Signs of the Times

post by nixtaken · 2020-08-04T07:09:41.553Z · score: -7 (15 votes) · LW · GW · 11 comments

One morning I woke up to see the front page of every newspaper across the world covered with pictures of what looked like a big orange doughnut. What could this represent? I learned that the doughnut picture was rendered by combining images taken from telescopes all around the world.

Petabytes of data had been mailed to one location for analysis and a few groups of PhD students wrote some code to combine and overlay the images. The student responsible for combining all of the work into one image got something that looked like a ‘black hole’ and newspapers and magazines from around the world put it on the front page, even though each individual image in the data set showed no donut, just blur.

The woman behind first black hole image

I thought: PhD student work is great, but it often contains mistakes, so I sure hope her advisor went through her code very carefully. If you overlay petabytes of images with individually tuned contrast ratios and construct your algorithm so that the overlay is centered around a region of interest, it is certainly possible to create a black hole in the middle of your region of interest. You’d think that sort of scrutiny is routinely applied to new results, but in the darkened conference rooms in which such data is presented, skepticism is expressed in hushed and veiled terms. Sometimes, nothing stands in the way of an idea marching ahead.
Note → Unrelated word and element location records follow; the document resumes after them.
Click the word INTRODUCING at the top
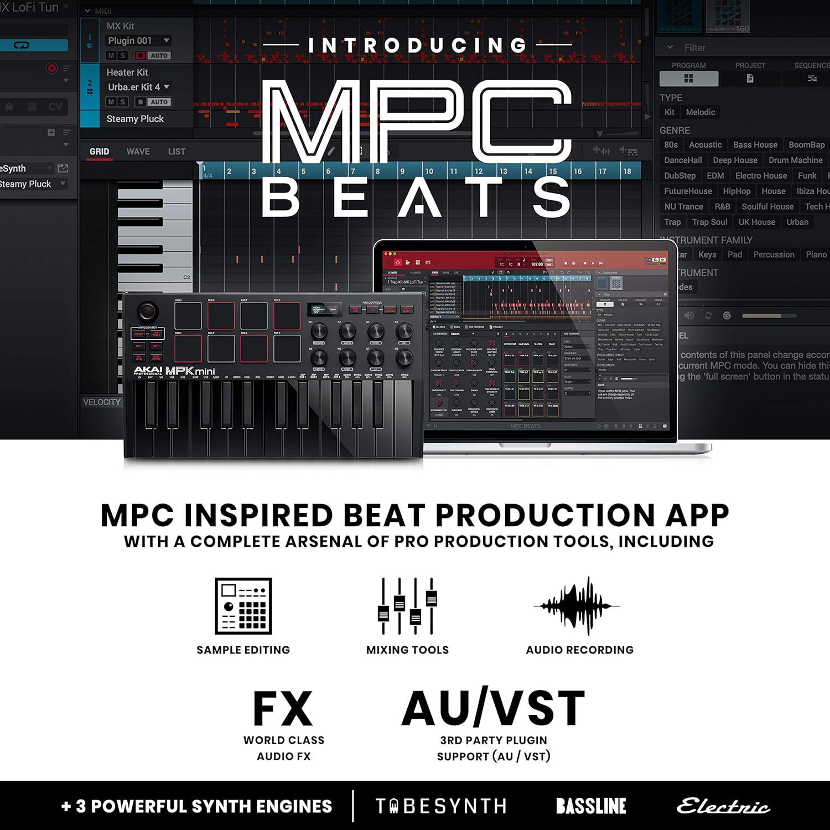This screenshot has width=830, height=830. (x=417, y=45)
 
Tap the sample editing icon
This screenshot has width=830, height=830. (x=243, y=606)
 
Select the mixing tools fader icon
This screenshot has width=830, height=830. (x=407, y=606)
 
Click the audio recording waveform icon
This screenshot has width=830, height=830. (x=577, y=605)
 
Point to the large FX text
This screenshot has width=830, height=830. (x=283, y=709)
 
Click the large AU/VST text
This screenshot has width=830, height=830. (x=493, y=708)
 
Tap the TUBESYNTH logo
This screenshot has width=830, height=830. (x=440, y=806)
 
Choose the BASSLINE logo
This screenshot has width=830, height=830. (x=591, y=806)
The first article I read had a bit of detail on how the algorithm was developed:

Bouman adopted a clever algebraic solution to this problem: If the measurements from three telescopes are multiplied, the extra delays caused by atmospheric noise cancel each other out. This does mean that each new measurement requires data from three telescopes, not just two, but the increase in precision makes up for the loss of information.
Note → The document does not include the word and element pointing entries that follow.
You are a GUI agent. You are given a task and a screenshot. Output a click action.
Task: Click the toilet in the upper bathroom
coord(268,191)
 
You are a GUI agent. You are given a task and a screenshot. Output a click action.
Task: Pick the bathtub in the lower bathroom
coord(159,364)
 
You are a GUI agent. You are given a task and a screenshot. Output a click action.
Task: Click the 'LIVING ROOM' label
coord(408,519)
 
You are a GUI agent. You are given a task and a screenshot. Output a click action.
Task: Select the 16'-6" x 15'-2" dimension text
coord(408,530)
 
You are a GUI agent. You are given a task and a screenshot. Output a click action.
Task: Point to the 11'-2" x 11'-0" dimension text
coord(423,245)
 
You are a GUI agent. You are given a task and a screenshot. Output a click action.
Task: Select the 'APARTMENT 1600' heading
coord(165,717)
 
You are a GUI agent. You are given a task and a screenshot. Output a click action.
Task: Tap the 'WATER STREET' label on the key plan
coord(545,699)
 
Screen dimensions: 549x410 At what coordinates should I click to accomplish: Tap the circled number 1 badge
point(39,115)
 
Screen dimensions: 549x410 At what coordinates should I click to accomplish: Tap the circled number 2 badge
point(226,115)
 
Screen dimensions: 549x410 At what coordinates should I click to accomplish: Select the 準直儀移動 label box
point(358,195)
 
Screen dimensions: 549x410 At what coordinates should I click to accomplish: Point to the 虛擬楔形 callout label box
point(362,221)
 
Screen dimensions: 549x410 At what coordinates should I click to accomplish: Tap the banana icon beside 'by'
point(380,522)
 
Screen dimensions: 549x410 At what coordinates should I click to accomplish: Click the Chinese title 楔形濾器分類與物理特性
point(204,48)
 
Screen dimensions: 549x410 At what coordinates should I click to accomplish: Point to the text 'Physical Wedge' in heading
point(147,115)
I wanted to see her presentation of her data, but what I found was a TED talk.

The thing that concerned me the most from her TED talk was when she said at 6:40 (I paraphrased):

Some images are less likely than others and it is my job to design an algorithm that gives more weight to the images which are more likely.

as in, she told her algorithm to look for pictures that look like black holes and, lo and behold, her algorithm found black holes by ignoring the data that didn’t look like black holes.

LIGO did something similar in their algorithms, so if they got away with it, why can’t she?

Finally, I found a real, academic presentation from shortly after the media blitz and front page news stories.

It is an hour long and the technical stuff starts about ten minutes in. At 14:40 she talks about the ‘challenge’ of dealing with data that had an ‘error’ of 100%. At 16:00 she talks about how the ‘CLEAN’ algorithm is guided a lot by the user – as in, the user makes the image look how they think it should look. At 19:30, she said, “Most people use this method to do calibration before imaging, but we set it up so that we could do calibration during imaging.” Gaaaah! At 31:40, she shows four images that look the same in the amplitude domain – showing the extent to which this measurement relies on information in the phase domain. An image with a hole or without a hole looks the same in the amplitude domain. At 39:30, she says that the phase data is unusable and the amplitude data is noisy. To me, this sounds like she just contradicted herself.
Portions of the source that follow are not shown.